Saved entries
■ ■ ■

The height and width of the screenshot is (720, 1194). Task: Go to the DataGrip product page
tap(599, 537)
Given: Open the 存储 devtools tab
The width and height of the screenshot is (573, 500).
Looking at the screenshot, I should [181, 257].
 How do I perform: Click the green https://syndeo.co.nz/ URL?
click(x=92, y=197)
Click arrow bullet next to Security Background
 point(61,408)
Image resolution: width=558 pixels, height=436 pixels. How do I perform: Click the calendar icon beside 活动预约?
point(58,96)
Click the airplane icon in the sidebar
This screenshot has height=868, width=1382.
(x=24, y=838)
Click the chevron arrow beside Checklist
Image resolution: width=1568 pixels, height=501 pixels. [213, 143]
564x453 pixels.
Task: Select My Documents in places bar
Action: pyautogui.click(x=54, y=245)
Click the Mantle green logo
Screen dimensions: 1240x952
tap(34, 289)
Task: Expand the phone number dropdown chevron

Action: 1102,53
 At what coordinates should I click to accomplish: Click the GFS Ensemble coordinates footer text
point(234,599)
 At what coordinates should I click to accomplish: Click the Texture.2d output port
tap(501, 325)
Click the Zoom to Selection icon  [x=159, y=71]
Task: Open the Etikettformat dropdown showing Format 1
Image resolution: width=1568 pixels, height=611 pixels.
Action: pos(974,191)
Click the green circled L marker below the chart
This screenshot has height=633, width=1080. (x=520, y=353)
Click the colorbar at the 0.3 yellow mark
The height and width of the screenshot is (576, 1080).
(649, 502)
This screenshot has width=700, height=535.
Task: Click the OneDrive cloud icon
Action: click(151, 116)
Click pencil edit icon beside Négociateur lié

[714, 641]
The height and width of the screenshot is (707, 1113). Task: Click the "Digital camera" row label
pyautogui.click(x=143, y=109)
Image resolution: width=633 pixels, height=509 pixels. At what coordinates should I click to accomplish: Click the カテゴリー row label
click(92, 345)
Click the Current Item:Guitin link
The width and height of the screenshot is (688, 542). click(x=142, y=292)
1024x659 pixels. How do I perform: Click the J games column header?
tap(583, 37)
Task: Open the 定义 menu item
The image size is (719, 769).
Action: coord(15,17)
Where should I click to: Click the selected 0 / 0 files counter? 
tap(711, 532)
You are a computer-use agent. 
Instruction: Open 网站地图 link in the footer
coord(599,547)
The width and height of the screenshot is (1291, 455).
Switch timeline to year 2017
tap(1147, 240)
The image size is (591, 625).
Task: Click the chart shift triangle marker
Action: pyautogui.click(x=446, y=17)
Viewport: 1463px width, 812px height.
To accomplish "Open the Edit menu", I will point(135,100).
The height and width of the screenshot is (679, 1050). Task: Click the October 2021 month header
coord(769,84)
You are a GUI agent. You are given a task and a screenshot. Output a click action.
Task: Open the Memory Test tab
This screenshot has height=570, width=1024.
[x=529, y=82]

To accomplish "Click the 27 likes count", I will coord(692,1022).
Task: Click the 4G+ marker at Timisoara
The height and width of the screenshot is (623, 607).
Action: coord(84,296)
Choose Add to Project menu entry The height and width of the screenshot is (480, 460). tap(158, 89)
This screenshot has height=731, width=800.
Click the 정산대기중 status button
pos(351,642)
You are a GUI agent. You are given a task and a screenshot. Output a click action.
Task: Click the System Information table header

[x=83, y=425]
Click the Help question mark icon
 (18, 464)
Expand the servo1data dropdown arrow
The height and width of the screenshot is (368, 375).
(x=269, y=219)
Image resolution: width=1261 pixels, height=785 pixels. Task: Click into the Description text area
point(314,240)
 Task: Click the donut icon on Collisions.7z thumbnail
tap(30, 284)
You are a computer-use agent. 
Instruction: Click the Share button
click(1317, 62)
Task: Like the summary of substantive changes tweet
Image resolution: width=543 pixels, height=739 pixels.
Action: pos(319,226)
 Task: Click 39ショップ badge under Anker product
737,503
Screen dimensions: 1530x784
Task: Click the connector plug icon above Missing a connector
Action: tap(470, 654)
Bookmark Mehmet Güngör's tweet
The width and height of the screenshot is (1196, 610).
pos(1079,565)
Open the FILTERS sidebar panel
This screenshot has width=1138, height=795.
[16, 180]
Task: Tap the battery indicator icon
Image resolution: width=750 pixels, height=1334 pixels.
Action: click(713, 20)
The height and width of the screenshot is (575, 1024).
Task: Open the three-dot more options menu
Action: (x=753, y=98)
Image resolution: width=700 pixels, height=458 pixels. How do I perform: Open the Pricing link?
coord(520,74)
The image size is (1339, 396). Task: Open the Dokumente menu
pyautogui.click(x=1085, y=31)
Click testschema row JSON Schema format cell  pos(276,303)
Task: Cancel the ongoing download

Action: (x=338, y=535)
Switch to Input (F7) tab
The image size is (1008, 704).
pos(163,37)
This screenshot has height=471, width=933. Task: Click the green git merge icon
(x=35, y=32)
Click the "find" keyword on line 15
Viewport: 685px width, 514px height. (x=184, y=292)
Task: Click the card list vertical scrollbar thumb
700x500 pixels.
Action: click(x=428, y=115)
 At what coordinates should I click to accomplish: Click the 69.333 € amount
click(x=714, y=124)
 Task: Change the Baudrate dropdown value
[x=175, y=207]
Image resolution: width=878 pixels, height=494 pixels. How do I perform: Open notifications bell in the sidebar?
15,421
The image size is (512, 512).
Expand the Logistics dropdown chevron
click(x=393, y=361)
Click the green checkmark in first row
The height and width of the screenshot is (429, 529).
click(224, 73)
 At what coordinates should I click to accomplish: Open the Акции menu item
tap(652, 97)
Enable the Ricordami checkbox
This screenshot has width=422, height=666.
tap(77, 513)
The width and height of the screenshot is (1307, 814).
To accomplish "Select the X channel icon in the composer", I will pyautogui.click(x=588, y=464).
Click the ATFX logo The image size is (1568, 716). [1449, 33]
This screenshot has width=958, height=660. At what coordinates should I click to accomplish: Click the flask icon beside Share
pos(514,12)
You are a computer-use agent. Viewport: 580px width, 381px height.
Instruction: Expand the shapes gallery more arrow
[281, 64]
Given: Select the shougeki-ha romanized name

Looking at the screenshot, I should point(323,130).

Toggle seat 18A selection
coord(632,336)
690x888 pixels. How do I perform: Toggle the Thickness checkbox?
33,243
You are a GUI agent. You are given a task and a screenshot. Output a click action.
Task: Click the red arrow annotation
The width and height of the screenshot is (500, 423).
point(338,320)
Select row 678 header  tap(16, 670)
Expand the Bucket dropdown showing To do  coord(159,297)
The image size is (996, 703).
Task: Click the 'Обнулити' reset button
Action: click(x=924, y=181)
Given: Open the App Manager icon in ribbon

■ ■ ■

Problem statement – Copy out all of the data exactly, leaving nothing out.

Final answer –
The height and width of the screenshot is (720, 1194). Task: Go to the DataGrip product page
tap(599, 537)
Given: Open the 存储 devtools tab
The width and height of the screenshot is (573, 500).
Looking at the screenshot, I should [181, 257].
 How do I perform: Click the green https://syndeo.co.nz/ URL?
click(x=92, y=197)
Click arrow bullet next to Security Background
 point(61,408)
Image resolution: width=558 pixels, height=436 pixels. How do I perform: Click the calendar icon beside 活动预约?
point(58,96)
Click the airplane icon in the sidebar
This screenshot has height=868, width=1382.
(x=24, y=838)
Click the chevron arrow beside Checklist
Image resolution: width=1568 pixels, height=501 pixels. [213, 143]
564x453 pixels.
Task: Select My Documents in places bar
Action: pyautogui.click(x=54, y=245)
Click the Mantle green logo
Screen dimensions: 1240x952
tap(34, 289)
Task: Expand the phone number dropdown chevron

Action: 1102,53
 At what coordinates should I click to accomplish: Click the GFS Ensemble coordinates footer text
point(234,599)
 At what coordinates should I click to accomplish: Click the Texture.2d output port
tap(501, 325)
Click the Zoom to Selection icon  [x=159, y=71]
Task: Open the Etikettformat dropdown showing Format 1
Image resolution: width=1568 pixels, height=611 pixels.
Action: pos(974,191)
Click the green circled L marker below the chart
This screenshot has height=633, width=1080. (x=520, y=353)
Click the colorbar at the 0.3 yellow mark
The height and width of the screenshot is (576, 1080).
(649, 502)
This screenshot has width=700, height=535.
Task: Click the OneDrive cloud icon
Action: click(151, 116)
Click pencil edit icon beside Négociateur lié

[714, 641]
The height and width of the screenshot is (707, 1113). Task: Click the "Digital camera" row label
pyautogui.click(x=143, y=109)
Image resolution: width=633 pixels, height=509 pixels. At what coordinates should I click to accomplish: Click the カテゴリー row label
click(92, 345)
Click the Current Item:Guitin link
The width and height of the screenshot is (688, 542). click(x=142, y=292)
1024x659 pixels. How do I perform: Click the J games column header?
tap(583, 37)
Task: Open the 定义 menu item
The image size is (719, 769).
Action: coord(15,17)
Where should I click to: Click the selected 0 / 0 files counter? 
tap(711, 532)
You are a computer-use agent. 
Instruction: Open 网站地图 link in the footer
coord(599,547)
The width and height of the screenshot is (1291, 455).
Switch timeline to year 2017
tap(1147, 240)
The image size is (591, 625).
Task: Click the chart shift triangle marker
Action: pyautogui.click(x=446, y=17)
Viewport: 1463px width, 812px height.
To accomplish "Open the Edit menu", I will point(135,100).
The height and width of the screenshot is (679, 1050). Task: Click the October 2021 month header
coord(769,84)
You are a GUI agent. You are given a task and a screenshot. Output a click action.
Task: Open the Memory Test tab
This screenshot has height=570, width=1024.
[x=529, y=82]

To accomplish "Click the 27 likes count", I will coord(692,1022).
Task: Click the 4G+ marker at Timisoara
The height and width of the screenshot is (623, 607).
Action: coord(84,296)
Choose Add to Project menu entry The height and width of the screenshot is (480, 460). tap(158, 89)
This screenshot has height=731, width=800.
Click the 정산대기중 status button
pos(351,642)
You are a GUI agent. You are given a task and a screenshot. Output a click action.
Task: Click the System Information table header

[x=83, y=425]
Click the Help question mark icon
 (18, 464)
Expand the servo1data dropdown arrow
The height and width of the screenshot is (368, 375).
(x=269, y=219)
Image resolution: width=1261 pixels, height=785 pixels. Task: Click into the Description text area
point(314,240)
 Task: Click the donut icon on Collisions.7z thumbnail
tap(30, 284)
You are a computer-use agent. 
Instruction: Click the Share button
click(1317, 62)
Task: Like the summary of substantive changes tweet
Image resolution: width=543 pixels, height=739 pixels.
Action: pos(319,226)
 Task: Click 39ショップ badge under Anker product
737,503
Screen dimensions: 1530x784
Task: Click the connector plug icon above Missing a connector
Action: tap(470, 654)
Bookmark Mehmet Güngör's tweet
The width and height of the screenshot is (1196, 610).
pos(1079,565)
Open the FILTERS sidebar panel
This screenshot has width=1138, height=795.
[16, 180]
Task: Tap the battery indicator icon
Image resolution: width=750 pixels, height=1334 pixels.
Action: click(713, 20)
The height and width of the screenshot is (575, 1024).
Task: Open the three-dot more options menu
Action: (x=753, y=98)
Image resolution: width=700 pixels, height=458 pixels. How do I perform: Open the Pricing link?
coord(520,74)
The image size is (1339, 396). Task: Open the Dokumente menu
pyautogui.click(x=1085, y=31)
Click testschema row JSON Schema format cell  pos(276,303)
Task: Cancel the ongoing download

Action: (x=338, y=535)
Switch to Input (F7) tab
The image size is (1008, 704).
pos(163,37)
This screenshot has height=471, width=933. Task: Click the green git merge icon
(x=35, y=32)
Click the "find" keyword on line 15
Viewport: 685px width, 514px height. (x=184, y=292)
Task: Click the card list vertical scrollbar thumb
700x500 pixels.
Action: click(x=428, y=115)
 At what coordinates should I click to accomplish: Click the 69.333 € amount
click(x=714, y=124)
 Task: Change the Baudrate dropdown value
[x=175, y=207]
Image resolution: width=878 pixels, height=494 pixels. How do I perform: Open notifications bell in the sidebar?
15,421
The image size is (512, 512).
Expand the Logistics dropdown chevron
click(x=393, y=361)
Click the green checkmark in first row
The height and width of the screenshot is (429, 529).
click(224, 73)
 At what coordinates should I click to accomplish: Open the Акции menu item
tap(652, 97)
Enable the Ricordami checkbox
This screenshot has width=422, height=666.
tap(77, 513)
The width and height of the screenshot is (1307, 814).
To accomplish "Select the X channel icon in the composer", I will pyautogui.click(x=588, y=464).
Click the ATFX logo The image size is (1568, 716). [1449, 33]
This screenshot has width=958, height=660. At what coordinates should I click to accomplish: Click the flask icon beside Share
pos(514,12)
You are a computer-use agent. Viewport: 580px width, 381px height.
Instruction: Expand the shapes gallery more arrow
[281, 64]
Given: Select the shougeki-ha romanized name

Looking at the screenshot, I should point(323,130).

Toggle seat 18A selection
coord(632,336)
690x888 pixels. How do I perform: Toggle the Thickness checkbox?
33,243
You are a GUI agent. You are given a task and a screenshot. Output a click action.
Task: Click the red arrow annotation
The width and height of the screenshot is (500, 423).
point(338,320)
Select row 678 header  tap(16, 670)
Expand the Bucket dropdown showing To do  coord(159,297)
The image size is (996, 703).
Task: Click the 'Обнулити' reset button
Action: click(x=924, y=181)
Given: Open the App Manager icon in ribbon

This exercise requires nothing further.